Jade Goody died, we all knew she was going to die, and yet I burst into tears as I told Shaun. Up until that point I’d never shed a tear nor cared much for the girl (other than being pleased at the amount of publicity she’d given towards cancer, and the already positive reactions from people in general). Bizarre. I also cried again when I saw some photos of her funeral yesterday. Very bizarre. (in a proper sobbing in the throat kind of way, where you try to cover up the cry, but just make it sound even worse, because you sound even more upset than you actually are)
Yesterday, I bought some baby socks and a babygro with a kangaroo on them, from Baby Gap. Holding both in my hands, I burst into tears at the tininess of them, and how fluffy and soft they are – and how my baby will be wearing them at some point in the next four and a bit months. Oh god, did I cry. It was almost pathetic.

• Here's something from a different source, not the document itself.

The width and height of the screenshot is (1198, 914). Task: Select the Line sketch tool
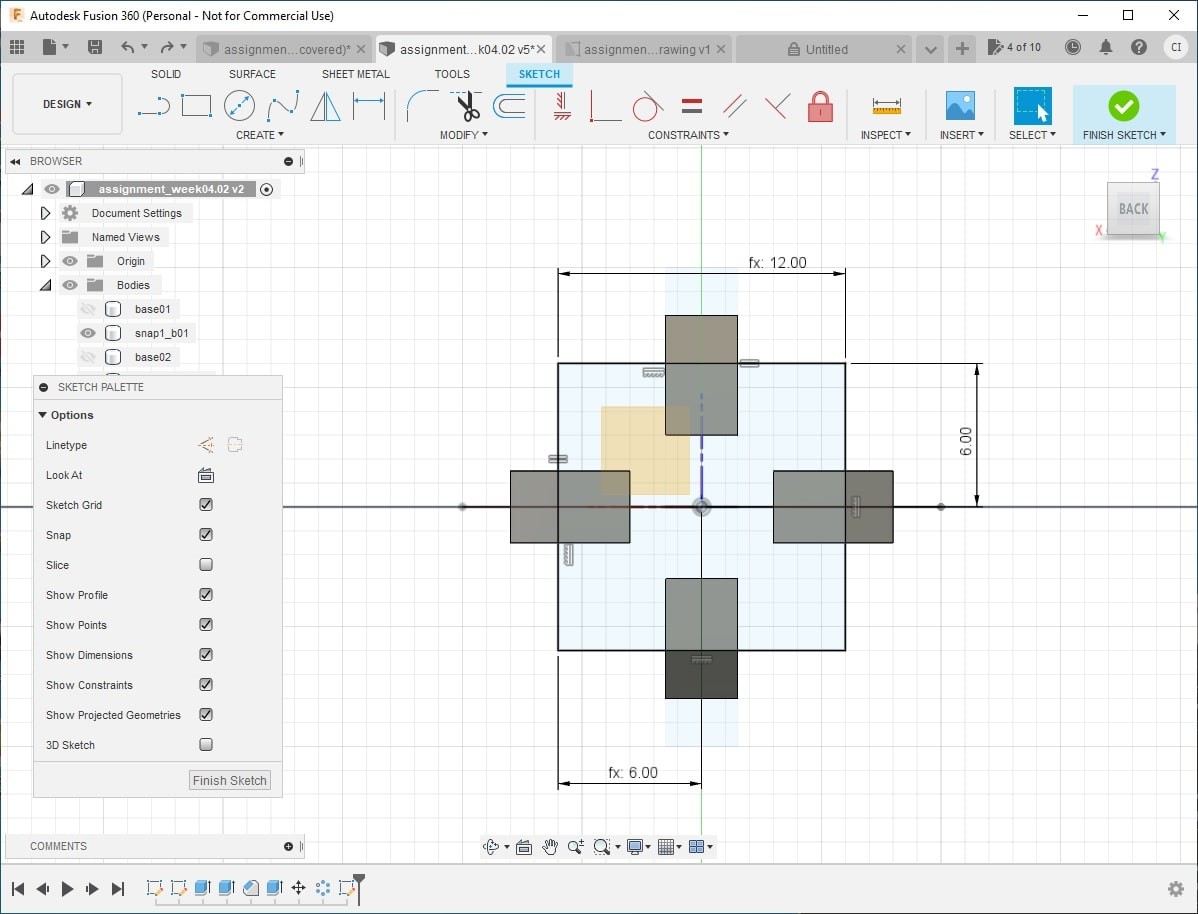154,106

At work, the boys were all chatting, and I fancied some water from the water cooler. Unfortunately said water had run out, and it needed a new refill putting in, something which under normal circumstances I’d be able to change without any trouble at all. However, on asking a couple of the boys, they made excuses, and I felt embarrassed. So instead I decided to go to the shops to buy another bottle of water, as it solved the problem. So the boys being boys made a sarky comment about it, to which I burst into tears and told them not to talk to me like that. Whoops. I was honestly quite happy to buy some water, though. Proper tears there, too.
So yes, if anyone ever asks “What’s it like having pregnancy hormones” these are four examples of just that. However, I would have come up with more, had my short term memory not failed me yet again.
(Chapter 2 – So this is Short Term Memory Loss, aka Baby Brain – probably to be expanded upon in time, but being forgetful, this is possibly all you’ll get, or I’ll forget it even exists)
Walking back from Wallington today, we walk past a new Nearly New shop which I’d spotted. Shaun says “ah, you’re right, it is one of those shops” to which I say “crikey, is it a week since we walked down here? Doesn’t time fly!” to which he replies, “No, we walked past here on Friday”. I think hard. “Hmm… so what did we do on Friday?” I’m puzzled. Luckily it comes back to me fairly quickly, in that we had a day out and met up with his Australian relatives, ie, it was a big day out. I had completely forgotten – less than two days later.
Almost as bad – talking to people at work, and getting to the point where you say “and (insert name here) said (blahblahblah)” as part of your conversation – the only trouble being that despite sitting opposite that person, or having known that person for many years, you actually cannot for the life of you remember what that person’s name is. This has only happened to me twice, but still. Note to self, Greg, and Margaret. I expect more of these. If I talk to you, and use the phrase “yes, he said this” while “he” is present, it’s only because I’ve probably forgotten their name. Possibly the oddest thing to happen so far, there.